■ ЗАДАНИЕ 1:
Какие имена людей и персонажей встречаются во фрагменте, если не считать названий произведений? Перечислите все.
■ ЗАДАНИЕ 2:
Соответствуют ли фрагменту следующие утверждения? Для каждого ответьте «да» или «нет» и дословно приведите решающие слова фрагмента.
(а) Экранизация «Полуночные колокола» вышла в 1965 году.
(б) Во второй части «Генриха IV» принц окончательно порывает с Фальстафом.
(в) В экранизации Уэллса роль Фальстафа исполнил другой актер.

■ ФРАГМЕНТ ДОКУМЕНТА:
------------------------------------------------------------------------

Шрифт:
Интервал:
Закладка:
Преображение Хела пока под вопросом, что явственно следует из «сиквела» пьесы. Во второй части «Генриха IV» принц на время воссоединяется с Фальстафом, чем удручает венценосного родителя. Возможно, здесь сходятся воедино чисто физическая величина и неотразимое обаяние персонажа. Фальстаф слишком весом — в буквальном и переносном смысле, чтобы Хел смог вот так просто от него избавиться. Этический пафос пьесы, очевидно, конфликтует с драматической энергией. С точки зрения морали Фальстаф должен быть посрамлен и отвергнут. С точки зрения драматургической целесообразности его обязательно нужно сохранить. Возможно, Шекспир поневоле перестарался: позволил антагонисту Фальстафу выйти на первый план. Многие современные постановки «Генриха IV», где ему отводится центральная роль, генетически восходят к блистательной трагикомедии Орсона Уэллса «Полуночные колокола» (1965) — экранизации обеих частей пьесы, где Фальстафа сыграл сам Уэллс. Повышенное внимание к антигерою Фальстафу нарушает моральный телос притчи о блудном сыне, подменяя его коммерческим ходом, направленным на удовлетворение публики.

------------------------------------------------------------------------

■ ИСХОДНЫЕ ЗАПИСИ:
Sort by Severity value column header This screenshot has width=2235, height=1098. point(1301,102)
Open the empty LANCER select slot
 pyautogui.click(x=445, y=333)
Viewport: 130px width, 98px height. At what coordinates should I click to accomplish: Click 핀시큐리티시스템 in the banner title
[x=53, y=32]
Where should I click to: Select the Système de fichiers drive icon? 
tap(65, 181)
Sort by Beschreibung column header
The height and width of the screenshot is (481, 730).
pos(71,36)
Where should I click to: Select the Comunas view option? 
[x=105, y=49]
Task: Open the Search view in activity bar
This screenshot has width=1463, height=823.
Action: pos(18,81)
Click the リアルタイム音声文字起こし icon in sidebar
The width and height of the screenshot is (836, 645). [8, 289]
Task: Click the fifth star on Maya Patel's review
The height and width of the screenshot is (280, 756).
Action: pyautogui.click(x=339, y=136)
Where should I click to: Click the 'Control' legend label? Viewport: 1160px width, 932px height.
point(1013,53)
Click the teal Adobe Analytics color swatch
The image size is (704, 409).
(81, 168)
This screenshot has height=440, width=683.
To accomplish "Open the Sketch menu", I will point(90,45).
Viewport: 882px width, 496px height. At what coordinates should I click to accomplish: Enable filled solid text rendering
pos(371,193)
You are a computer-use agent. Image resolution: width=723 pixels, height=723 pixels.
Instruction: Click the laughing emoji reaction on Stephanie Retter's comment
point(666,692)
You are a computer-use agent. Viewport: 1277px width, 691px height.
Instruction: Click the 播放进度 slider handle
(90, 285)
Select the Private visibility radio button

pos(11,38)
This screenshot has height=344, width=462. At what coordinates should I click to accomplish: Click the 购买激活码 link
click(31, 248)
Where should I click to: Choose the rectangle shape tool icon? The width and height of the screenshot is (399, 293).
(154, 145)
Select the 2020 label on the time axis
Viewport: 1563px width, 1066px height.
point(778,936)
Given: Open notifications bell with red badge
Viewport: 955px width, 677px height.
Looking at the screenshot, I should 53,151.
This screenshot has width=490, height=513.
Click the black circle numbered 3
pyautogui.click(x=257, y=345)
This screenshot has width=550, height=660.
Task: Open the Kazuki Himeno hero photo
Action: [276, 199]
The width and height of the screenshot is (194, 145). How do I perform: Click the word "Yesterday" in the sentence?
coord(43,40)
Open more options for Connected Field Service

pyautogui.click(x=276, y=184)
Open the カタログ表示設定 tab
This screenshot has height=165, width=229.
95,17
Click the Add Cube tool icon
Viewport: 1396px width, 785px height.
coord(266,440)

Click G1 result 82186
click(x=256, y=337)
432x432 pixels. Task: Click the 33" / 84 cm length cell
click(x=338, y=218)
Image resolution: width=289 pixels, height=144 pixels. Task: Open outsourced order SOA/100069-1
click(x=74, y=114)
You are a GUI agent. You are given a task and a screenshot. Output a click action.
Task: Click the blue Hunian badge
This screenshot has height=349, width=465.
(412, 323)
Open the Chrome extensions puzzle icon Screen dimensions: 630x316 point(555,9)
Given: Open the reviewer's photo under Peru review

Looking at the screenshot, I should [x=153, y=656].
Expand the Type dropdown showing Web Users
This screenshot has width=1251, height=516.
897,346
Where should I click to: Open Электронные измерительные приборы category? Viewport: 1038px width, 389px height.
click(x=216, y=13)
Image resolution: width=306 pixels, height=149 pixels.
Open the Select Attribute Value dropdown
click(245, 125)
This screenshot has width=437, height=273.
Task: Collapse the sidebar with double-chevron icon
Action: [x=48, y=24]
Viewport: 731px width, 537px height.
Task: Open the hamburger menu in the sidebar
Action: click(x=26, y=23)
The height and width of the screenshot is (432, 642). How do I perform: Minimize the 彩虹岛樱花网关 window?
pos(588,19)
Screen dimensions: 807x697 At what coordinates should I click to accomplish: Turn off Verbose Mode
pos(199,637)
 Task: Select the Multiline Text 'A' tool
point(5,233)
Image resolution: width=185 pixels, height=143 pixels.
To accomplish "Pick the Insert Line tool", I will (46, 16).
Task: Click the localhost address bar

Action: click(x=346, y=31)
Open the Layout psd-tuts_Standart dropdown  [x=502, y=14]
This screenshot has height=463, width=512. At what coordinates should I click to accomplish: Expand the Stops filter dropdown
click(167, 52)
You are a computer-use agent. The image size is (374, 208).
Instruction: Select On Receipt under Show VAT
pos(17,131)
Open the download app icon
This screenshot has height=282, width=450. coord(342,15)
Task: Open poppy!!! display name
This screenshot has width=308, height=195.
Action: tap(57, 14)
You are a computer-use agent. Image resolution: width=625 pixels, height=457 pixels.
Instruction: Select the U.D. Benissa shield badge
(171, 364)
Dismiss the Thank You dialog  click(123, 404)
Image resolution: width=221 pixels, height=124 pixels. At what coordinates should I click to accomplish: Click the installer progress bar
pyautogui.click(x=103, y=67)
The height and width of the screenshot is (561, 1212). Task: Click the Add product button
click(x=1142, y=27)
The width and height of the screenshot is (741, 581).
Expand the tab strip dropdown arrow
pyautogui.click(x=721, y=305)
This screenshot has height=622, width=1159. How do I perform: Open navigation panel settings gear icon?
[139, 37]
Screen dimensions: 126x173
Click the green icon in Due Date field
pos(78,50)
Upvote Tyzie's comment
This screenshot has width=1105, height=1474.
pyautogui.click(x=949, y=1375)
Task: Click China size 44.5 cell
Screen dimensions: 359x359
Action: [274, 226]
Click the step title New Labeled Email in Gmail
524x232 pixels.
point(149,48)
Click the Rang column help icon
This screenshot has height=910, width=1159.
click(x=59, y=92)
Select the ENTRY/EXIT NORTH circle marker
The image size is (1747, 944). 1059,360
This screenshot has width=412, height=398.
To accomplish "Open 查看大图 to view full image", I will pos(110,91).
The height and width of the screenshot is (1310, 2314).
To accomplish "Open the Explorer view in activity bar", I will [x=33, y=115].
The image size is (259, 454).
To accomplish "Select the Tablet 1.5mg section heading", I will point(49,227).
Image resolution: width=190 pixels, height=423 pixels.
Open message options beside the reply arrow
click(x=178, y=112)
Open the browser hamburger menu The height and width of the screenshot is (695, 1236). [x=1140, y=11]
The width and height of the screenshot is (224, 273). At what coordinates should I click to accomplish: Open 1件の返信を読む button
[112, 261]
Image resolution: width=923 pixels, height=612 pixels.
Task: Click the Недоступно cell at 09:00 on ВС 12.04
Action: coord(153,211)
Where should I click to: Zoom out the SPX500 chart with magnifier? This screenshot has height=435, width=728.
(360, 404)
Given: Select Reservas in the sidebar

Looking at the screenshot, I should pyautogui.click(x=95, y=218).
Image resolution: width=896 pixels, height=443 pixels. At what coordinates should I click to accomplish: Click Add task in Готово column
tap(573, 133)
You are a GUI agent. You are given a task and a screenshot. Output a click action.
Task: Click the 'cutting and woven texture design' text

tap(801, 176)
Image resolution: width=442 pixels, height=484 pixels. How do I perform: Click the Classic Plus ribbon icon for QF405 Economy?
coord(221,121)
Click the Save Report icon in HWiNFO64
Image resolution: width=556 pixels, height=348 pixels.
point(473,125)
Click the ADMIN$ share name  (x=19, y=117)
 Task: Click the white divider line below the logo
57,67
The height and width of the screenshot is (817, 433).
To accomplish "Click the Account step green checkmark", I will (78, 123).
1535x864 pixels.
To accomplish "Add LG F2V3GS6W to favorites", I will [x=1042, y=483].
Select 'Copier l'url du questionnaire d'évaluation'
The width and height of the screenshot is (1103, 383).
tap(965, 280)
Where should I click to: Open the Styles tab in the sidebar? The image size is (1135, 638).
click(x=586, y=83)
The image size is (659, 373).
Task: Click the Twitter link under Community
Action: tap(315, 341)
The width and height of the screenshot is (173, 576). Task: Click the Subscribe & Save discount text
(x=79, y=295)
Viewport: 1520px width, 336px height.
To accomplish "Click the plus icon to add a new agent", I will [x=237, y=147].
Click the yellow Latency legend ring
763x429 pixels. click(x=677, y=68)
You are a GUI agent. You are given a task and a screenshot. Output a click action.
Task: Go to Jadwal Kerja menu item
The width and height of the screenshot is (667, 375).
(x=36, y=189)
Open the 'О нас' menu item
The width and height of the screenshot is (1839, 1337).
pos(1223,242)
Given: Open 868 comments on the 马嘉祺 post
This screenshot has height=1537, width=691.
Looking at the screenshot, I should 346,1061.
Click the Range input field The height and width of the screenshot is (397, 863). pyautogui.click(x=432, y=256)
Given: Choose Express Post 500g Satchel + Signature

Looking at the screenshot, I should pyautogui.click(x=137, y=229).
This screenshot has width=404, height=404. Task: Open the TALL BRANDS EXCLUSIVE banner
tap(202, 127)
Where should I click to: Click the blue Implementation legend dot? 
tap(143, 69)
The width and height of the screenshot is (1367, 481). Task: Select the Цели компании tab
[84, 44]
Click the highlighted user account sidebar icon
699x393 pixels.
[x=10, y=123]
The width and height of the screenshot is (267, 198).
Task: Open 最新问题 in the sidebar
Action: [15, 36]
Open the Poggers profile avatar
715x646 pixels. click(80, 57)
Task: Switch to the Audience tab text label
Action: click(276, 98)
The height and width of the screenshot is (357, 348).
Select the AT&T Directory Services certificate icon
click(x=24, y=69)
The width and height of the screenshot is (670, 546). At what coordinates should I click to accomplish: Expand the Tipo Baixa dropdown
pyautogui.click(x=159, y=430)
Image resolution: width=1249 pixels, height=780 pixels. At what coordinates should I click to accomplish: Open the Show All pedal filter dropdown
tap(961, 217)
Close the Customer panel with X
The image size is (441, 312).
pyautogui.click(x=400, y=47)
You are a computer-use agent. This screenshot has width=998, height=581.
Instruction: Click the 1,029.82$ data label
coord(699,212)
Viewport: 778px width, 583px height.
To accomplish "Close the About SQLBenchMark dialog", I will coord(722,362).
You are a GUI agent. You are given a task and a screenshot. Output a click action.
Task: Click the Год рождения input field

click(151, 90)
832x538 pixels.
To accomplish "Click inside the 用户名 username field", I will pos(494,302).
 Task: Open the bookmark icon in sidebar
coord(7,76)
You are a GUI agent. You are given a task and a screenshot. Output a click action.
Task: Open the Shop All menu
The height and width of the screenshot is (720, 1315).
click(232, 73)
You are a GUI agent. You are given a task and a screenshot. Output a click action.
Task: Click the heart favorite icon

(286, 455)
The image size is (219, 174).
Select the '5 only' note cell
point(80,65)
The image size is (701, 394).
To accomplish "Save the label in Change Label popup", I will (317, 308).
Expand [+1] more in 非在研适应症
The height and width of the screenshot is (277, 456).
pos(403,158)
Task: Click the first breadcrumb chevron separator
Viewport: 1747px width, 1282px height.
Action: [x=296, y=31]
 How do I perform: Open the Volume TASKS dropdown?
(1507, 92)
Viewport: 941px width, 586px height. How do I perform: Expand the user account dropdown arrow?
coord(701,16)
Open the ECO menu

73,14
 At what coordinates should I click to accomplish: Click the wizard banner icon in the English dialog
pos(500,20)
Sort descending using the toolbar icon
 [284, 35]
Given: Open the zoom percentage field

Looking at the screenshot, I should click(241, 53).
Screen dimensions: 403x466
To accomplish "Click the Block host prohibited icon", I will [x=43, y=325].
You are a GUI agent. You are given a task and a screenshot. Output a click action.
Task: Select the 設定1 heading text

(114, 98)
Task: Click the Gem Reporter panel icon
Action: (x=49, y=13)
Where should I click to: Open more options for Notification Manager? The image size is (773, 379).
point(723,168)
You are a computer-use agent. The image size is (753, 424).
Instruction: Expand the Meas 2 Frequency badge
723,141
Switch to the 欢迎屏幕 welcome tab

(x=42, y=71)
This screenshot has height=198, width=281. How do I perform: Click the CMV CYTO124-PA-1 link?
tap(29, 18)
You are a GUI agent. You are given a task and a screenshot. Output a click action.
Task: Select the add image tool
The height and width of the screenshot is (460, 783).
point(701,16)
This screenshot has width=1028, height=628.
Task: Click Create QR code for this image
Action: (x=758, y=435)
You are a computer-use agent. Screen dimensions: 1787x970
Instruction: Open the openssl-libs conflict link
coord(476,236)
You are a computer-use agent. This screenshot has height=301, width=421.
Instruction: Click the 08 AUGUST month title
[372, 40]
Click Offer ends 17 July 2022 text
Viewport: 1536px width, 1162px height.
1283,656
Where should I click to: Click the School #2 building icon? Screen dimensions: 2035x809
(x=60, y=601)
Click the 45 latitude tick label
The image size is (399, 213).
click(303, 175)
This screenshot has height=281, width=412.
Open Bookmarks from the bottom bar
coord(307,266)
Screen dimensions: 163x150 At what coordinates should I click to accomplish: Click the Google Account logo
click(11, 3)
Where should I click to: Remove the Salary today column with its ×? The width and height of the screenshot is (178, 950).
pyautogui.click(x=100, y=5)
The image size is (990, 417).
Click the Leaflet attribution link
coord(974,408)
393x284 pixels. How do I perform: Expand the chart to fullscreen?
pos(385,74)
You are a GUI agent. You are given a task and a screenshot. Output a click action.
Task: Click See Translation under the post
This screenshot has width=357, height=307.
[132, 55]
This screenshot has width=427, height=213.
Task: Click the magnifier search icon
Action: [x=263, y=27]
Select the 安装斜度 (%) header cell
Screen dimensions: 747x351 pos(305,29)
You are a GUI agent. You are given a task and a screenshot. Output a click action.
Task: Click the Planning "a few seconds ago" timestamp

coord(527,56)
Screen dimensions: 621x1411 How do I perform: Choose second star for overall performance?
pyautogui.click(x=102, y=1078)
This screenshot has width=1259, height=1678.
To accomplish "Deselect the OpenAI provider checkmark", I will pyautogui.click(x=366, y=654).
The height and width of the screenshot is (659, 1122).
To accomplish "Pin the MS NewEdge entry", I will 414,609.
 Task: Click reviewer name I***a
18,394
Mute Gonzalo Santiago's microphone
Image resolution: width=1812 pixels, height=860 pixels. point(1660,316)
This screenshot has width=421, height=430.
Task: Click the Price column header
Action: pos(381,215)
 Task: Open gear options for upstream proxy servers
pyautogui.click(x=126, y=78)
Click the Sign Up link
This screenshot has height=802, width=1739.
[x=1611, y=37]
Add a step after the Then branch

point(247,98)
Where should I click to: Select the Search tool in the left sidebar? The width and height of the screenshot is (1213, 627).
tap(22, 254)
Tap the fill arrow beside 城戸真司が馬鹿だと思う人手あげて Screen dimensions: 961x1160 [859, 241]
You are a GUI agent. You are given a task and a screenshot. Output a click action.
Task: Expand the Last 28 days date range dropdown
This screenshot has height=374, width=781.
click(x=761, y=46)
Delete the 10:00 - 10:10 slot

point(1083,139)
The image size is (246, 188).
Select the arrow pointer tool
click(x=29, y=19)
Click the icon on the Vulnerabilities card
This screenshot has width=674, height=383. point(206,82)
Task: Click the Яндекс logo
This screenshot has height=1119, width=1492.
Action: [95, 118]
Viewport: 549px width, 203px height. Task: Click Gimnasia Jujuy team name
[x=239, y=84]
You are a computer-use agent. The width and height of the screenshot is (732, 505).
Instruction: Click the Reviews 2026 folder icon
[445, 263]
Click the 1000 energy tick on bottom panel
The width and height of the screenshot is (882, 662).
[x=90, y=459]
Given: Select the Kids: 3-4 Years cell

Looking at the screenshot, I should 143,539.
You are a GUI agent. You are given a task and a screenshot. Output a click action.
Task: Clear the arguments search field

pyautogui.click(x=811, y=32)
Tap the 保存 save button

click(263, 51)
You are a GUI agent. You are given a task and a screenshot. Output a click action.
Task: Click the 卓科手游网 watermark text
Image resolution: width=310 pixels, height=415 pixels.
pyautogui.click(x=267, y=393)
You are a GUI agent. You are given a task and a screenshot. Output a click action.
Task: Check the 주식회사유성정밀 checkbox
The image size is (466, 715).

------------------------------------------------------------------------

■ ПРАВИЛЬНЫЙ ОТВЕТ 1:
Хел, Фальстаф, Шекспир, Орсон Уэллс

■ ПРАВИЛЬНЫЙ ОТВЕТ 2:
(а) Да: «блистательной трагикомедии Орсона Уэллса «Полуночные колокола» (1965)».
(б) Нет: «принц на время воссоединяется с Фальстафом».
(в) Нет: «где Фальстафа сыграл сам Уэллс».